Bottle ground
Glass bottles containing messages are fascinating.
Plumber Peter Allan, 50, was cutting a hole in the floorboards of a house in Morningside, Edinburg, Scotland to service some pipes when he found underneath a whiskey bottle with a note inside.
Allan handed the bottle to the homeowner, Eilidh Stimpson, who was awestruck. She pulled at the old paper using a tweezer and plier, but the brittle note was getting ripped so she just smashed the bottle with a hammer to get it.
The note was signed and dated by two male workers and read: "James Ritchie and John Grieve laid this floor, but they did not drink the whisky. October 6th, 1887, the BBC reported.
"Whoever finds this bottle may think our dust is blowing along the road," read the note from the 135-year-old bottle.
According to the BBC, a family friend found the men's names in an 1881 census, showing they lived just a few miles away in Newington, Edinburgh.
Other discovered old bottles are shocking.
Some 45 half-pint clear glass bottles weighing 1.5 pounds each were found by a digger for redevelopment works at an old Victorian school in the Kingshill area of Swindon, England on 25 November.
Project manager Phil Harris called the Wiltshire police to report the milk bottle-like containers and he was asked to send photos of the find. The next thing, police were cordoning off streets around the area, residents were told to stay home and members of the army's Royal Logistics Corps arrived.

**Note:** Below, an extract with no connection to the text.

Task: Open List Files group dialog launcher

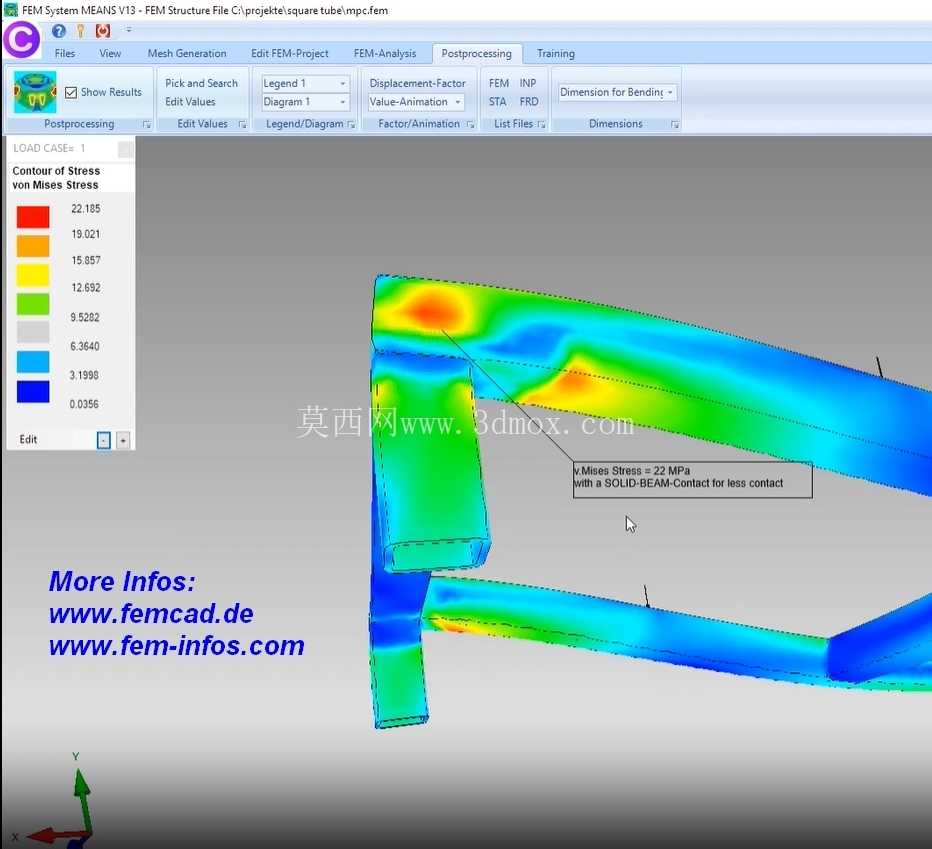Action: point(541,124)
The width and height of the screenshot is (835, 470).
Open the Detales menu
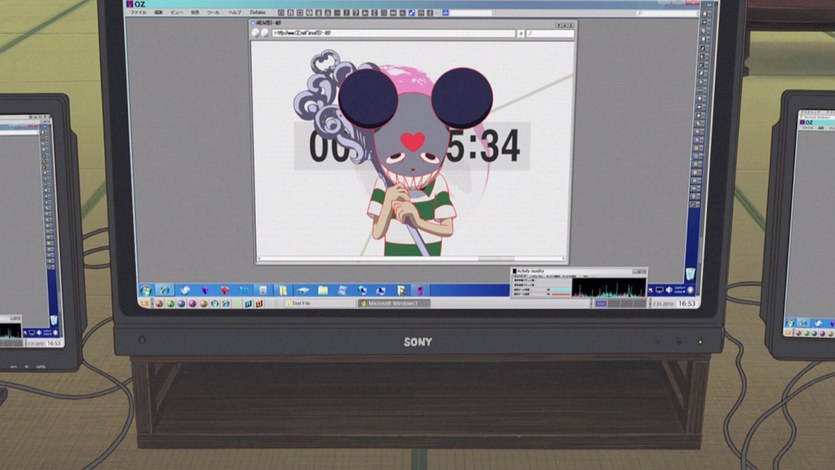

The discovered bottles turned out to be phosphorous hand grenades that instantly ignite once released and their liquid contents react with air, according to Swindon Advertiser. The World War II bombs were made by the Home Guard and intended for use in the event that the UK was invaded by Nazi Germany, according to the newspaper.
A bomb disposal unit safely detonated the grenades at a central park.